The finance ministry has written to the Securities and Exchange Board of India (Sebi), requesting it to withdraw a rule that fixes the tenure or maturity of all perpetual bonds at 100 years.
The letter states the clause on valuation is disruptive in nature and could lead to higher borrowing cost for companies at a time when economic recovery is nascent.
“Considering the capital needs of banks … and the need to source the same from the capital markets, it is requested that the revised valuation norms to treat all perpetual bonds as 100 year tenure be withdrawn,” said the letter.
On Wednesday, the market regulator issued curbs on mutual fund (MF) investment in debt instruments with special features such as additional tier I (AT1) bonds.
In a circular, Sebi had said that no MF would own more than 10 per cent of AT1 bonds issued by a single issuer.
Further, at the scheme level, the exposure to such instruments will be less than 10 per cent of the assets and less than 5 per cent towards a single issuer.
However, the contentious part of the circular was that the maturity of perpetual bonds will be treated as 100 years from the date of issuance of the bond for valuation. Currently, mutual funds value perpetual bonds as if they mature on their call date, which is the date when issuers might call back bonds and repay their investors. Participants in the MF industry believe that changes in valuation will lead to higher yields, causing losses to investors and outflows from debt schemes.
“AT1 bonds were valued hitherto on the basis of a short-term instrument of a similar tenor G-Sec. They will now be valued as 100-year bonds, for which no benchmark exists. Mark-to-market (MTM) losses will be very high, effectively reducing them (the bond value) to near zero,” said the finance ministry’s letter.
MFs are one of the largest investors in perpetual debt instruments and hold more than Rs 35,000 crore of outstanding AT1 issuances of about Rs 90,000 crore.
Perpetual bonds are a fixed-income security with no maturity date. These bonds are redeemable when the issuer wants. A regular coupon, which is typically higher than other debt instruments like corporate bonds or debentures, is paid on these bonds by issuers, which are mostly banks.
One of the major concerns of the finance ministry is that the market regulator’s new norms would increase public sector banks’ (PSBs’) dependence on the government for capital infusion at a time when lenders are being pushed to raise equity from the market.

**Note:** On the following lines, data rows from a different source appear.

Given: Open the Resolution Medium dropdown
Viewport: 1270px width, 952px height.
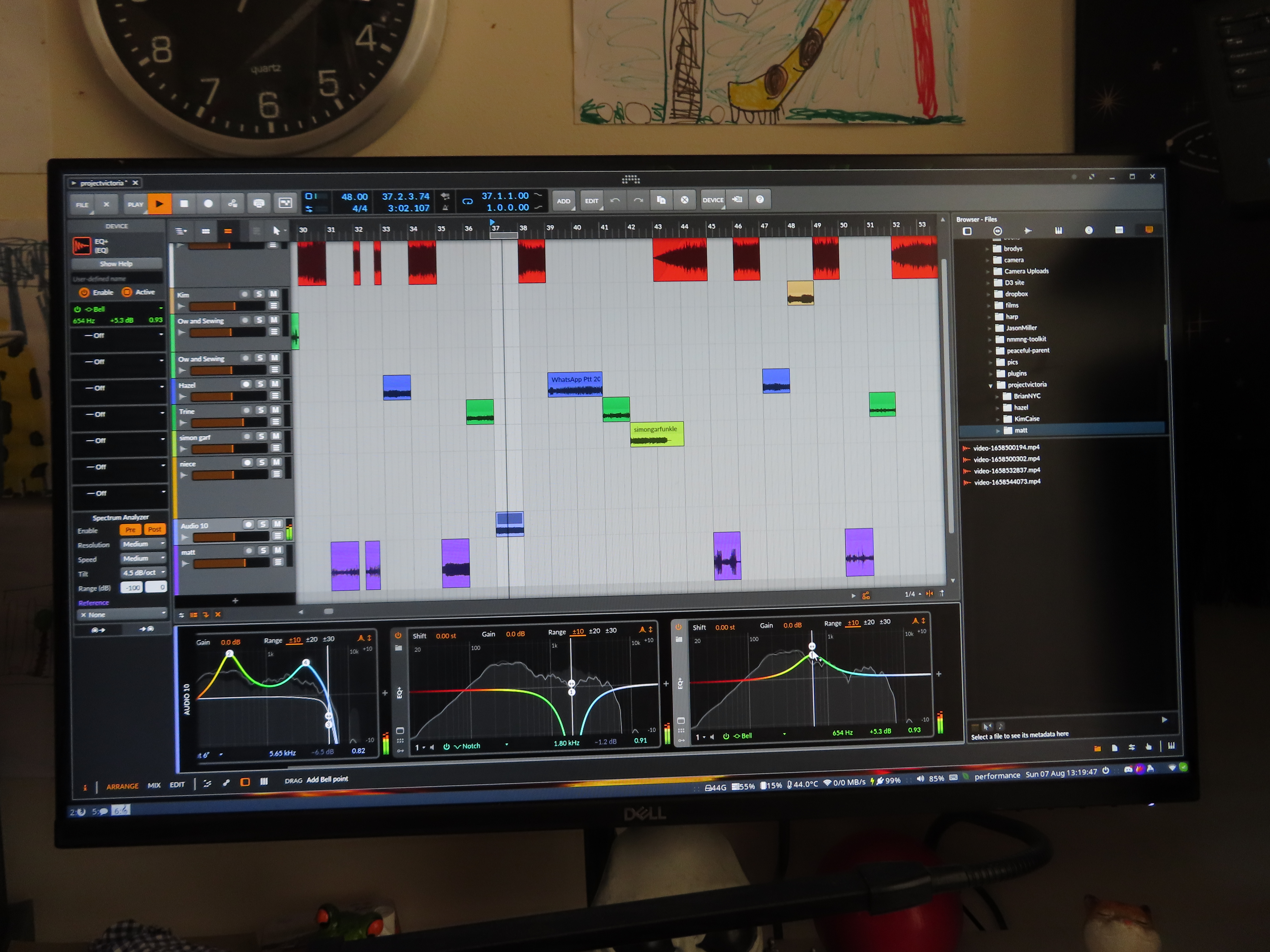Looking at the screenshot, I should 143,544.
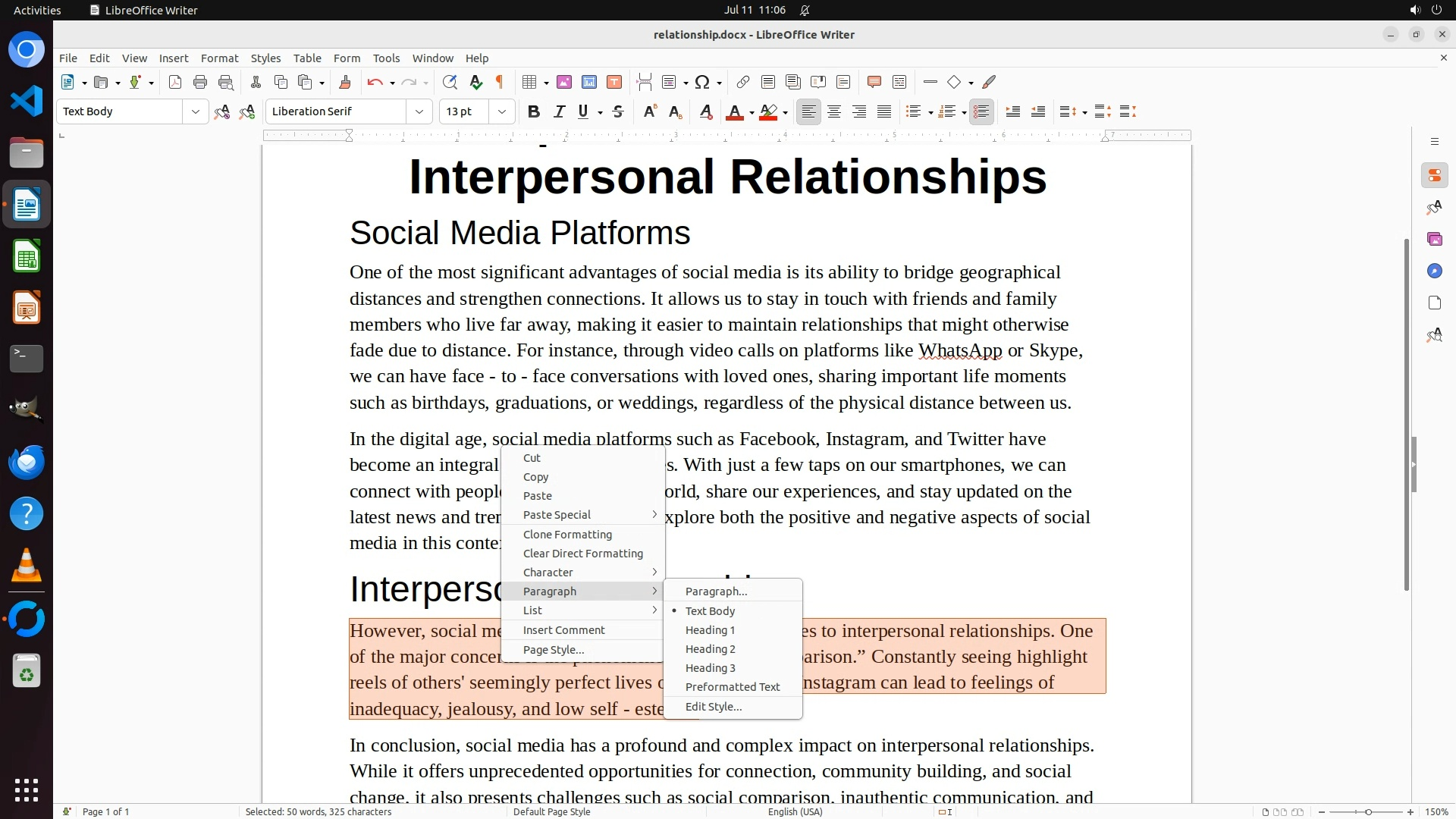Toggle Justified alignment button

click(x=884, y=112)
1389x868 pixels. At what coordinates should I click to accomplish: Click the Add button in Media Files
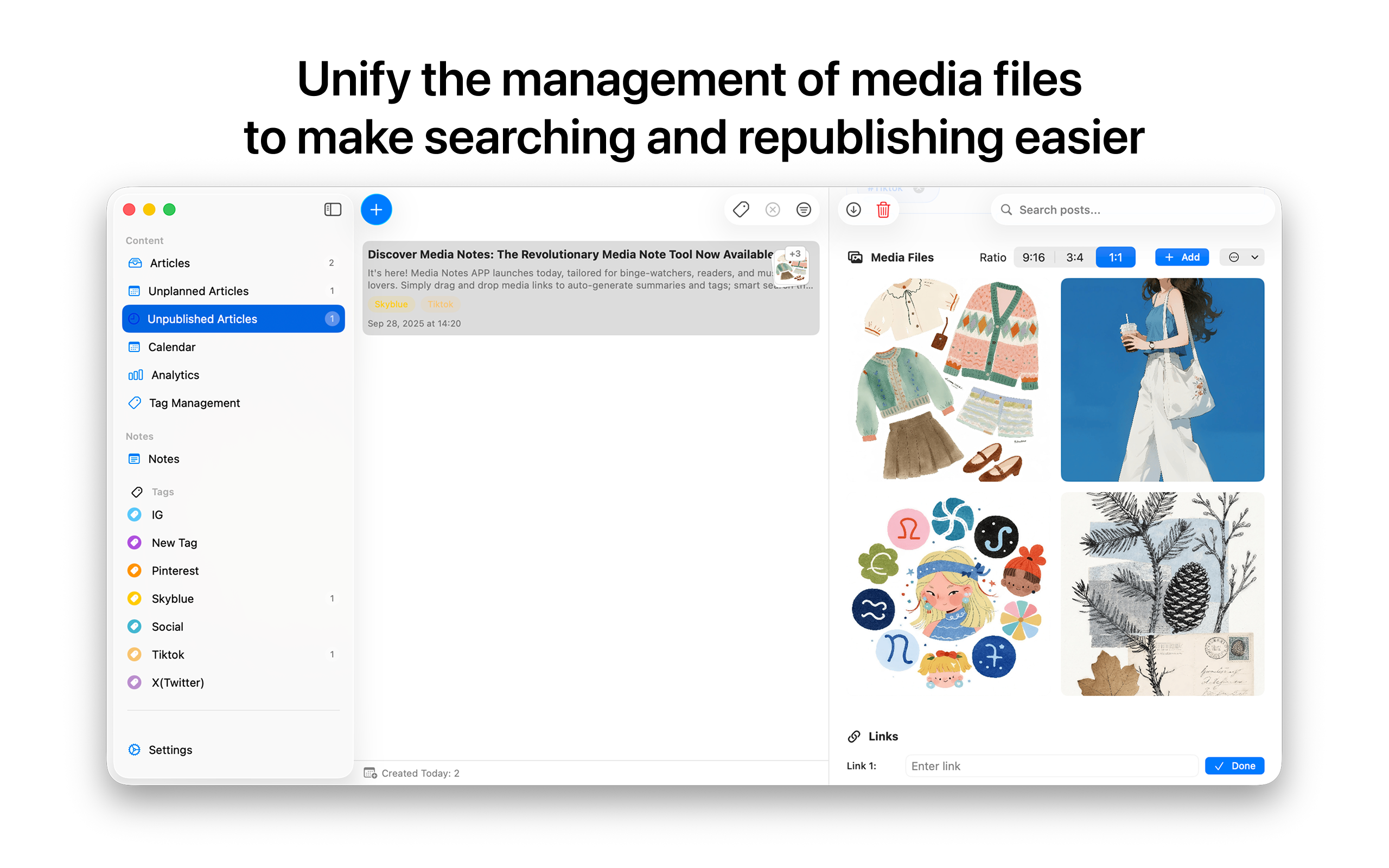pyautogui.click(x=1182, y=257)
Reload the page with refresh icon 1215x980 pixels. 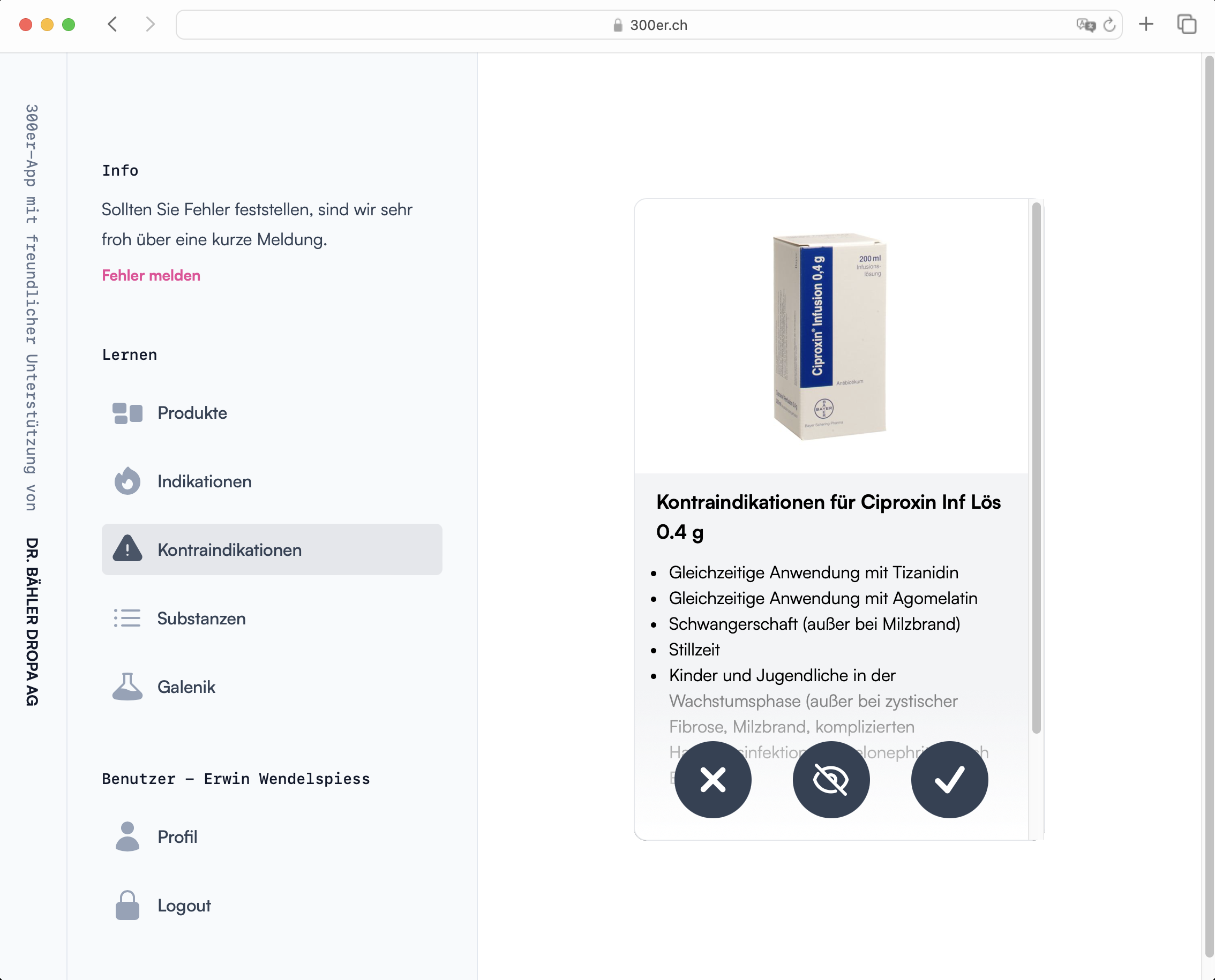tap(1109, 25)
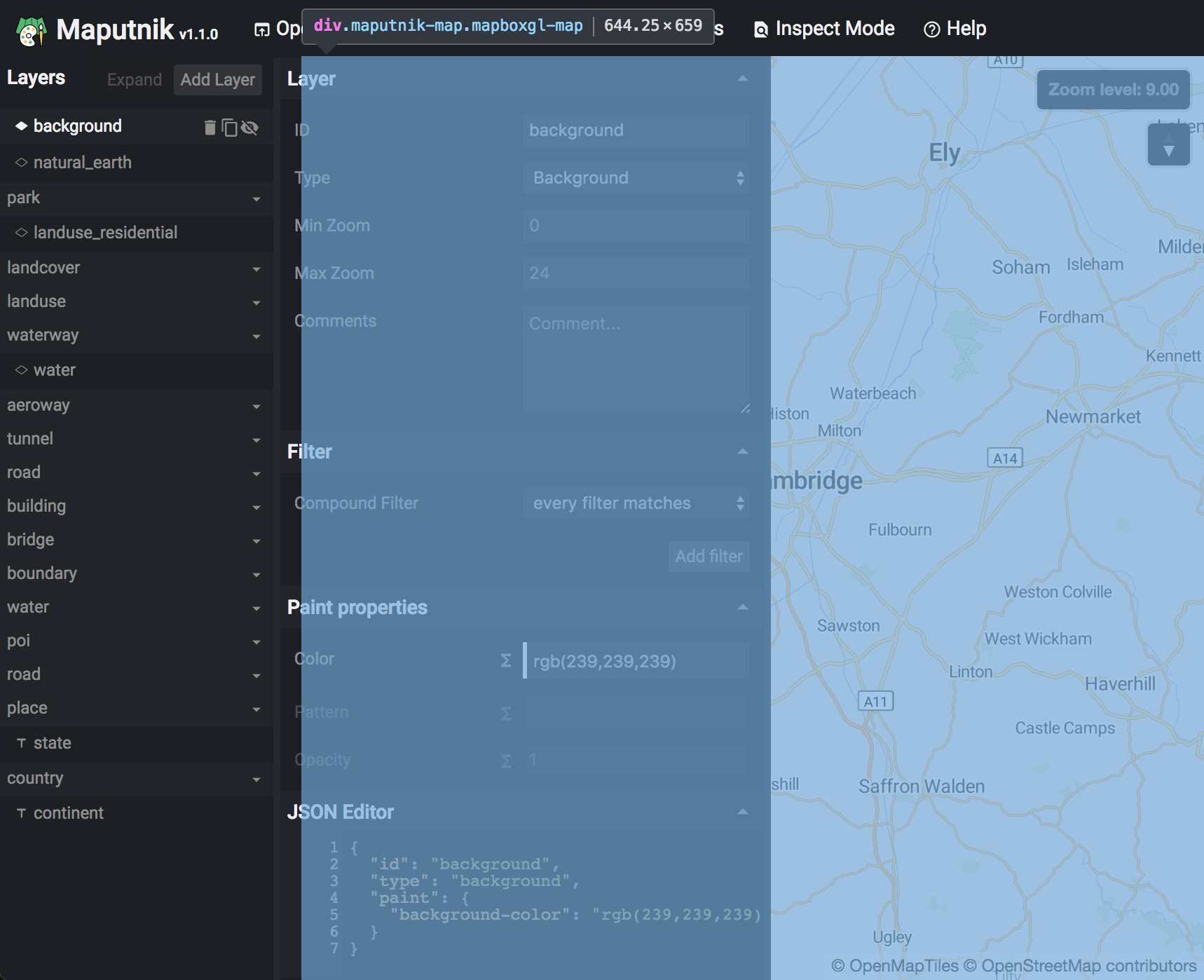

“This financial year, the government has set aside Rs 20,000 crore for infusion into PSBs, and the same amount has been allocated for the next financial year, when the expectation of government infusing capital into banks was higher, anticipating Covid-related stress. This was in line with the government’s objective to push public sector lenders to raise capital from the market for supporting credit growth, and meeting regulatory requirements,” said an official from the finance ministry.
The ministry’s letter states that the instruction to reduce the concentration risk of such bonds in MF portfolios could be retained. Senior officials in the MF industry say while the finance ministry and regulators communicate regularly, this is one of the very few instances in many years where an issue between the two has come out into the open.
The Association of Mutual Funds in India (Amfi), which had made a representation to review valuation norms on Thursday, is supporting Sebi’s objective of fair valuation.
“Market-determined price is the best price to arrive at a valuation, which is fair to investors who are subscribing, redeeming or staying invested in a mutual fund scheme. AMFI under guidance from Sebi has worked over the years to create a robust valuation process,” said Amfi’s press release on Friday.
The mutual fund trade body is talking to Sebi to further smoothen the implementation of this circular.
However, several senior industry officials say the norms regarding valuation were not discussed in any of the previous meetings between Sebi and the MF industry.
“It’s not right to openly criticise the regulator and we hope some solution will be announced soon. Earlier also it had come out with solutions when the MF industry was facing crises,” said a top fund official.